→ EXERCISE INPUT
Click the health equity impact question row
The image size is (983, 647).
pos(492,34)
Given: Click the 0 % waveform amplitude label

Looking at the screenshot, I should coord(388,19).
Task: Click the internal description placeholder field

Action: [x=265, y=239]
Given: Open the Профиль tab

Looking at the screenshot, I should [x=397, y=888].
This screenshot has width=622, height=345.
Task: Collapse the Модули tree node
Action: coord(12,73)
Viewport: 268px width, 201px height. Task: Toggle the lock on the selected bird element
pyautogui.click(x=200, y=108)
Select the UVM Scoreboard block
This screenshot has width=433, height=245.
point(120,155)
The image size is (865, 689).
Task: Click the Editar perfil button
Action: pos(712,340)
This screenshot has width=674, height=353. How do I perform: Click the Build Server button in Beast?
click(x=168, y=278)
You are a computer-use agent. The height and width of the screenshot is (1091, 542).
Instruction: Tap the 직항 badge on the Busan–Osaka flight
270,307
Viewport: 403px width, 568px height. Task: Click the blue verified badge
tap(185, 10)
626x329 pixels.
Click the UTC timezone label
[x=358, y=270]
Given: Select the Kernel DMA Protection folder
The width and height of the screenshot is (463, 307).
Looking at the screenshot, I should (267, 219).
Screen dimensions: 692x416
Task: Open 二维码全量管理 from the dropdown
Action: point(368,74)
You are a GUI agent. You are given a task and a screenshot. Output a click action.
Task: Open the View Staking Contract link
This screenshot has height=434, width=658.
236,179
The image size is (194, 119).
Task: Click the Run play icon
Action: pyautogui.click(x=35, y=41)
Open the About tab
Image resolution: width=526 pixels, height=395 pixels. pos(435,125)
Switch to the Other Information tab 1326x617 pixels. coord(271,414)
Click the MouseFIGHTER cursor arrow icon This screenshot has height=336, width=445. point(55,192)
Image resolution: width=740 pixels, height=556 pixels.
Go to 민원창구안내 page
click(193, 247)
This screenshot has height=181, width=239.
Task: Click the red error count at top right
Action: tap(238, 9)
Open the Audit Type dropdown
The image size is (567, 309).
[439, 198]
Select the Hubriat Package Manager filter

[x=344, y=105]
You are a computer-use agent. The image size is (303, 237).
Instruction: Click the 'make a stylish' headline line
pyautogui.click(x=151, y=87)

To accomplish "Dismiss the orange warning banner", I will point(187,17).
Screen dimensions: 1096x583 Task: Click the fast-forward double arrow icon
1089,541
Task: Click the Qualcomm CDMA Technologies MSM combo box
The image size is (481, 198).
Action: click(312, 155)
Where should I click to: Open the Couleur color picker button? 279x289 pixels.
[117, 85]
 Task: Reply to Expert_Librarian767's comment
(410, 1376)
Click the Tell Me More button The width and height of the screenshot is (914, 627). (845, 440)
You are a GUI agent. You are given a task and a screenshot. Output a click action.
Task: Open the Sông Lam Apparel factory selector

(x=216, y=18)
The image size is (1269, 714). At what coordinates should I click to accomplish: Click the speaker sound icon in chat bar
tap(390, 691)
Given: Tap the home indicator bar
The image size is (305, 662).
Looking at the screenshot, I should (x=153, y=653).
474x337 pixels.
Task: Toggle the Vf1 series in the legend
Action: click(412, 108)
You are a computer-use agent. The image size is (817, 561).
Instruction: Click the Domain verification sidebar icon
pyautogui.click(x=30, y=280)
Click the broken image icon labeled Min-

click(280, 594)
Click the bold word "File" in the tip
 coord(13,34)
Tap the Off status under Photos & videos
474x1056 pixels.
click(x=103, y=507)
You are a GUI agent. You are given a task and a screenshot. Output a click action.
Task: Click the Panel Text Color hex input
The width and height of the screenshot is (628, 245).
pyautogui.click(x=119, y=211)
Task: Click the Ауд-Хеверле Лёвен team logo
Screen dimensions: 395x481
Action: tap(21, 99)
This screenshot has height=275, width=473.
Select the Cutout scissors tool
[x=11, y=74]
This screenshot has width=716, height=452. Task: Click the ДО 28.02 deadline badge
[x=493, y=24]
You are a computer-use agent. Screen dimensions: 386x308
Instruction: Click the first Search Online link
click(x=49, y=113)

→ THE TASK
Take the lines above and retype all of them exactly.

→ WRITTEN REPLY
Click the health equity impact question row
The image size is (983, 647).
pos(492,34)
Given: Click the 0 % waveform amplitude label

Looking at the screenshot, I should coord(388,19).
Task: Click the internal description placeholder field

Action: [x=265, y=239]
Given: Open the Профиль tab

Looking at the screenshot, I should [x=397, y=888].
This screenshot has width=622, height=345.
Task: Collapse the Модули tree node
Action: coord(12,73)
Viewport: 268px width, 201px height. Task: Toggle the lock on the selected bird element
pyautogui.click(x=200, y=108)
Select the UVM Scoreboard block
This screenshot has width=433, height=245.
point(120,155)
The image size is (865, 689).
Task: Click the Editar perfil button
Action: pos(712,340)
This screenshot has width=674, height=353. How do I perform: Click the Build Server button in Beast?
click(x=168, y=278)
You are a computer-use agent. The height and width of the screenshot is (1091, 542).
Instruction: Tap the 직항 badge on the Busan–Osaka flight
270,307
Viewport: 403px width, 568px height. Task: Click the blue verified badge
tap(185, 10)
626x329 pixels.
Click the UTC timezone label
[x=358, y=270]
Given: Select the Kernel DMA Protection folder
The width and height of the screenshot is (463, 307).
Looking at the screenshot, I should (267, 219).
Screen dimensions: 692x416
Task: Open 二维码全量管理 from the dropdown
Action: point(368,74)
You are a GUI agent. You are given a task and a screenshot. Output a click action.
Task: Open the View Staking Contract link
This screenshot has height=434, width=658.
236,179
The image size is (194, 119).
Task: Click the Run play icon
Action: pyautogui.click(x=35, y=41)
Open the About tab
Image resolution: width=526 pixels, height=395 pixels. pos(435,125)
Switch to the Other Information tab 1326x617 pixels. coord(271,414)
Click the MouseFIGHTER cursor arrow icon This screenshot has height=336, width=445. point(55,192)
Image resolution: width=740 pixels, height=556 pixels.
Go to 민원창구안내 page
click(193, 247)
This screenshot has height=181, width=239.
Task: Click the red error count at top right
Action: tap(238, 9)
Open the Audit Type dropdown
The image size is (567, 309).
[439, 198]
Select the Hubriat Package Manager filter

[x=344, y=105]
You are a computer-use agent. The image size is (303, 237).
Instruction: Click the 'make a stylish' headline line
pyautogui.click(x=151, y=87)

To accomplish "Dismiss the orange warning banner", I will point(187,17).
Screen dimensions: 1096x583 Task: Click the fast-forward double arrow icon
1089,541
Task: Click the Qualcomm CDMA Technologies MSM combo box
The image size is (481, 198).
Action: click(312, 155)
Where should I click to: Open the Couleur color picker button? 279x289 pixels.
[117, 85]
 Task: Reply to Expert_Librarian767's comment
(410, 1376)
Click the Tell Me More button The width and height of the screenshot is (914, 627). (845, 440)
You are a GUI agent. You are given a task and a screenshot. Output a click action.
Task: Open the Sông Lam Apparel factory selector

(x=216, y=18)
The image size is (1269, 714). At what coordinates should I click to accomplish: Click the speaker sound icon in chat bar
tap(390, 691)
Given: Tap the home indicator bar
The image size is (305, 662).
Looking at the screenshot, I should (x=153, y=653).
474x337 pixels.
Task: Toggle the Vf1 series in the legend
Action: click(412, 108)
You are a computer-use agent. The image size is (817, 561).
Instruction: Click the Domain verification sidebar icon
pyautogui.click(x=30, y=280)
Click the broken image icon labeled Min-

click(280, 594)
Click the bold word "File" in the tip
 coord(13,34)
Tap the Off status under Photos & videos
474x1056 pixels.
click(x=103, y=507)
You are a GUI agent. You are given a task and a screenshot. Output a click action.
Task: Click the Panel Text Color hex input
The width and height of the screenshot is (628, 245).
pyautogui.click(x=119, y=211)
Task: Click the Ауд-Хеверле Лёвен team logo
Screen dimensions: 395x481
Action: tap(21, 99)
This screenshot has height=275, width=473.
Select the Cutout scissors tool
[x=11, y=74]
This screenshot has width=716, height=452. Task: Click the ДО 28.02 deadline badge
[x=493, y=24]
You are a computer-use agent. Screen dimensions: 386x308
Instruction: Click the first Search Online link
click(x=49, y=113)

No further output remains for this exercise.